*Your goal*
Go to the line holding "You are a GUI" in the data below. Return it and each line after it through the last, exactly, and skip the pictures.

== == ==

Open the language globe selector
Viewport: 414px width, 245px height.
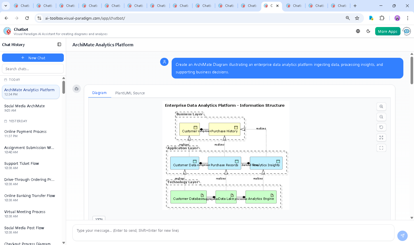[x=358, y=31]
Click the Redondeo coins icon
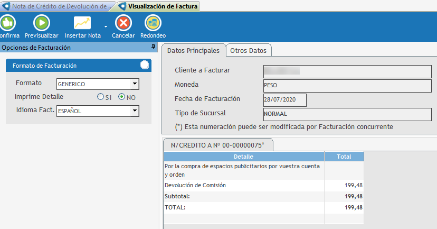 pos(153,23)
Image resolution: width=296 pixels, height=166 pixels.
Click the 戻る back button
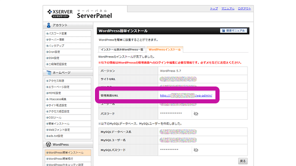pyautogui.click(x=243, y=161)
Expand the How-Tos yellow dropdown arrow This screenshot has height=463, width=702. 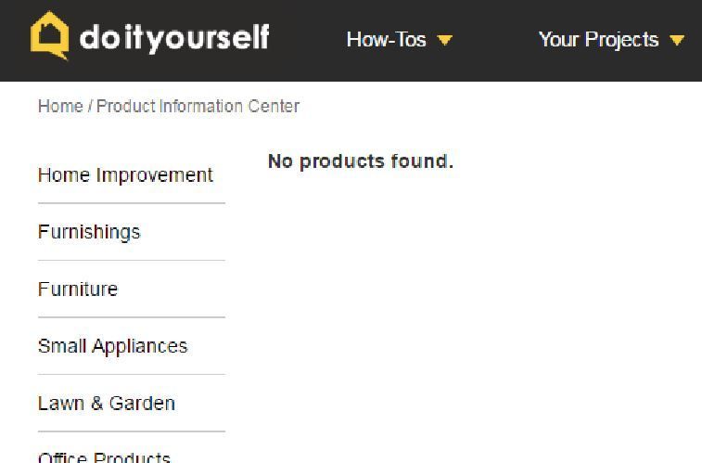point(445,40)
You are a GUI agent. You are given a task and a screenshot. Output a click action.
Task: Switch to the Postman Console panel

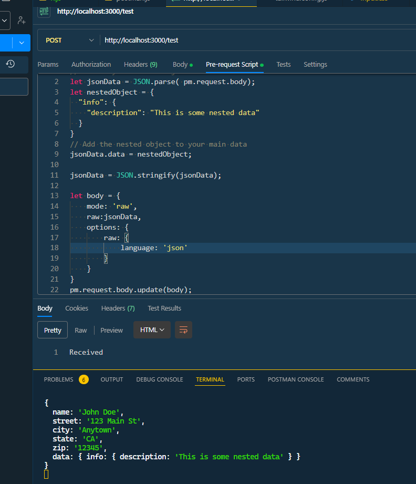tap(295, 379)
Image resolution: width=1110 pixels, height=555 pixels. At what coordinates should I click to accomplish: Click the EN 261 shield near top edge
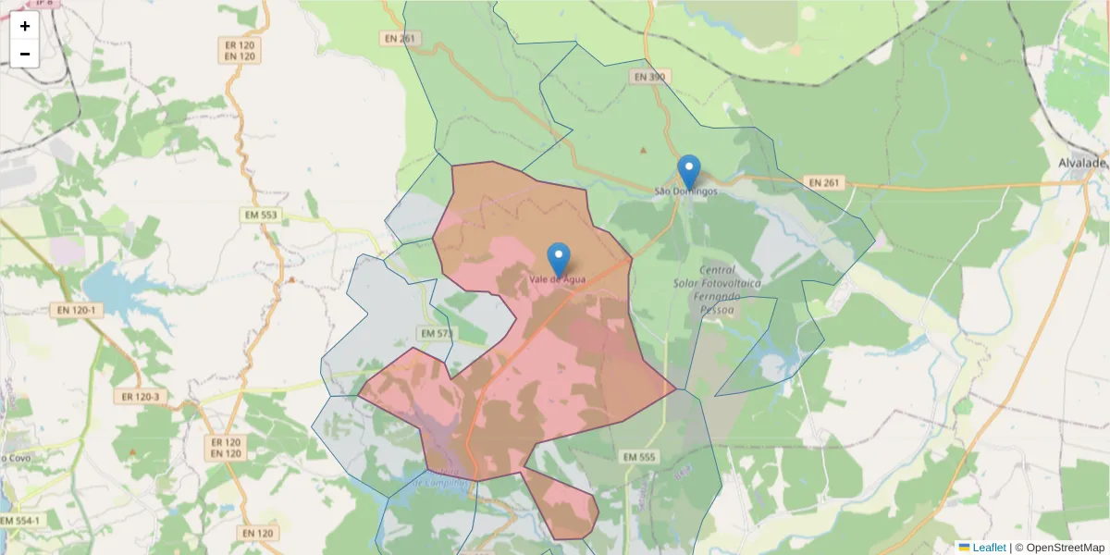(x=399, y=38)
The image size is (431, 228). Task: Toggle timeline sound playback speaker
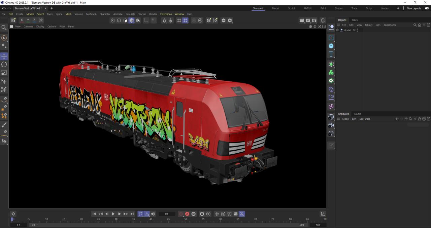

== == ==

*Answer area*
You are a GUI agent. You are given a task and a screenshot. Output a click action.
Task: Switch to the Postman Console panel

tap(295, 379)
Image resolution: width=1110 pixels, height=555 pixels. At what coordinates should I click to accomplish: Click the EN 261 shield near top edge
(x=399, y=38)
The image size is (431, 228). Task: Toggle timeline sound playback speaker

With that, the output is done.